--- Begin ---

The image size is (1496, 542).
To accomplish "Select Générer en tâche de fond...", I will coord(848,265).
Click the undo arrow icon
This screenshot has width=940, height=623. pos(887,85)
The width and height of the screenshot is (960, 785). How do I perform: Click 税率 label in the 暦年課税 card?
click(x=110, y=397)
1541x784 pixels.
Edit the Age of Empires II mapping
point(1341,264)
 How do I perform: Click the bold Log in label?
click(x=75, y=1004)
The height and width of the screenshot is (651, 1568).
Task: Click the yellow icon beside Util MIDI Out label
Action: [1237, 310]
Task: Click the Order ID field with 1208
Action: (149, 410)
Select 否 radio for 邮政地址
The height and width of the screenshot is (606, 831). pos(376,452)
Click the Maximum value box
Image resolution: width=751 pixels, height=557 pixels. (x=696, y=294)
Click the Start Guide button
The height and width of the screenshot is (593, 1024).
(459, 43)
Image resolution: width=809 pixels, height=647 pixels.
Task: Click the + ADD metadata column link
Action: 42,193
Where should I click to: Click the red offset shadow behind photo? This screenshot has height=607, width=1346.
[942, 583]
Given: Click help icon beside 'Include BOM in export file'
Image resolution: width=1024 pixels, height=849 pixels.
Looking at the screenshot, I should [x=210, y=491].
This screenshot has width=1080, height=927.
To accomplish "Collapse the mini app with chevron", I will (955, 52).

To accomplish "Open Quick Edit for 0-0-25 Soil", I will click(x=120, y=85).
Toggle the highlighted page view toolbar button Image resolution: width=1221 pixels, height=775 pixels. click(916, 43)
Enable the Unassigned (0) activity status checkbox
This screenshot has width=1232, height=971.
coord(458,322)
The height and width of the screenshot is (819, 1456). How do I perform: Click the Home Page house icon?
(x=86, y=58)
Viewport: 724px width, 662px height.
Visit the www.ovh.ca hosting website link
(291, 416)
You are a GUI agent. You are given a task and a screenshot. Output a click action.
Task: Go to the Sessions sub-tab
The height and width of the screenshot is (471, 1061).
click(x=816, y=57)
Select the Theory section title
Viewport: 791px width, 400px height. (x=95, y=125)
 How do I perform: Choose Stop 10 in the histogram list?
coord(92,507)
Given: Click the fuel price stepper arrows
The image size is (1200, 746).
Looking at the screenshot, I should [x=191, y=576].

--- End ---

What you are asked to do
Rewrite the entries above, replacing "How do I perform" with "How can I do" wherever it occurs and keeping everything else the same.

Solution to the exercise
The image size is (1496, 542).
To accomplish "Select Générer en tâche de fond...", I will coord(848,265).
Click the undo arrow icon
This screenshot has width=940, height=623. pos(887,85)
The width and height of the screenshot is (960, 785). How can I do: Click 税率 label in the 暦年課税 card?
click(x=110, y=397)
1541x784 pixels.
Edit the Age of Empires II mapping
point(1341,264)
 How can I do: Click the bold Log in label?
click(x=75, y=1004)
The height and width of the screenshot is (651, 1568).
Task: Click the yellow icon beside Util MIDI Out label
Action: [1237, 310]
Task: Click the Order ID field with 1208
Action: (149, 410)
Select 否 radio for 邮政地址
The height and width of the screenshot is (606, 831). pos(376,452)
Click the Maximum value box
Image resolution: width=751 pixels, height=557 pixels. (x=696, y=294)
Click the Start Guide button
The height and width of the screenshot is (593, 1024).
(459, 43)
Image resolution: width=809 pixels, height=647 pixels.
Task: Click the + ADD metadata column link
Action: 42,193
Where should I click to: Click the red offset shadow behind photo? This screenshot has height=607, width=1346.
[942, 583]
Given: Click help icon beside 'Include BOM in export file'
Image resolution: width=1024 pixels, height=849 pixels.
Looking at the screenshot, I should [x=210, y=491].
This screenshot has width=1080, height=927.
To accomplish "Collapse the mini app with chevron", I will (955, 52).

To accomplish "Open Quick Edit for 0-0-25 Soil", I will click(x=120, y=85).
Toggle the highlighted page view toolbar button Image resolution: width=1221 pixels, height=775 pixels. click(916, 43)
Enable the Unassigned (0) activity status checkbox
This screenshot has width=1232, height=971.
coord(458,322)
The height and width of the screenshot is (819, 1456). How can I do: Click the Home Page house icon?
(x=86, y=58)
Viewport: 724px width, 662px height.
Visit the www.ovh.ca hosting website link
(291, 416)
You are a GUI agent. You are given a task and a screenshot. Output a click action.
Task: Go to the Sessions sub-tab
The height and width of the screenshot is (471, 1061).
click(x=816, y=57)
Select the Theory section title
Viewport: 791px width, 400px height. (x=95, y=125)
 How can I do: Choose Stop 10 in the histogram list?
coord(92,507)
Given: Click the fuel price stepper arrows
The image size is (1200, 746).
Looking at the screenshot, I should [x=191, y=576].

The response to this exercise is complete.